Abbie Mcgunnigle’s uncanny Bambi

As someone who has been spending a lot of time recently thinking about the ‘uncanny’ in art, things once familiar, perhaps from childhood, that have re-manifested themselves as something that makes us feel uneasy, it was fascinating to see these strategies at work at the degree show (though perhaps I was looking for it in the way that whenever something is on your mind, it seems to come up everywhere). There was one installation by Chell Young called Fragile Realities which produced highly detailed dolls house-esque dioramas of interiors that the viewer/voyeur looked at through a peep hole door or window. The recreation was so exact, photographs of these miniature rooms could have been advertising a place to rent.

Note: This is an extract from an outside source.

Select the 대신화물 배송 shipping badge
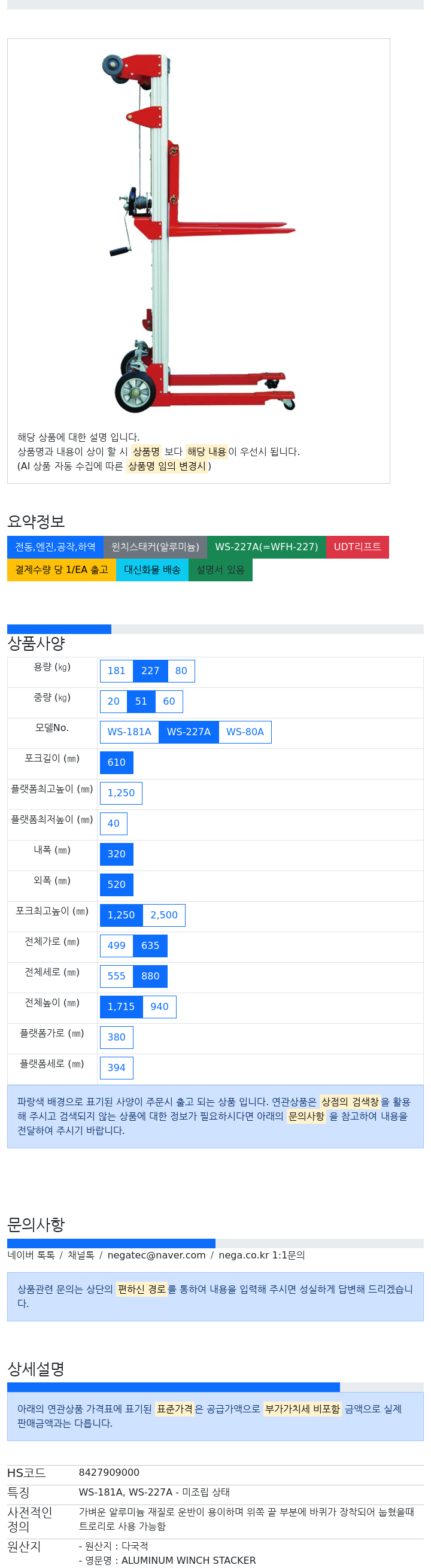 pos(152,570)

Another series of sculptures that caught my eye were figurative works by Hugo Harris. Made from wax, the outer skin of the sculpture was smooth and highly realistic. But the inside of the bodies were also exposed, the torn flesh a messy tangled web clinging to the metal structures that gave them their shape. The work was highly visceral, acting in dialogue with the photographs behind, but the presence of the metal also alerted the viewer to the robotic falseness of the bodies themselves: the boundaries of truth, fiction and sci-fi becoming blurred.

There were lots of fascinating and interesting pieces, and many more I could have written about, that served to enchant and unsettle the viewer simultaneously. I had hoped to get across to Glasgow and see what the Glasgow School of Art students had presented. I wondered whether there would be a marked difference between the approaches taken by the students and the resulting artworks. Sadly I didn’t make it, but it’s on my agenda for next year.

What you can be sure of with art school degree shows is that there is always something to make you think, and also to feel reassured that the next group of emerging artists have lots of interesting experiments they are yet to make.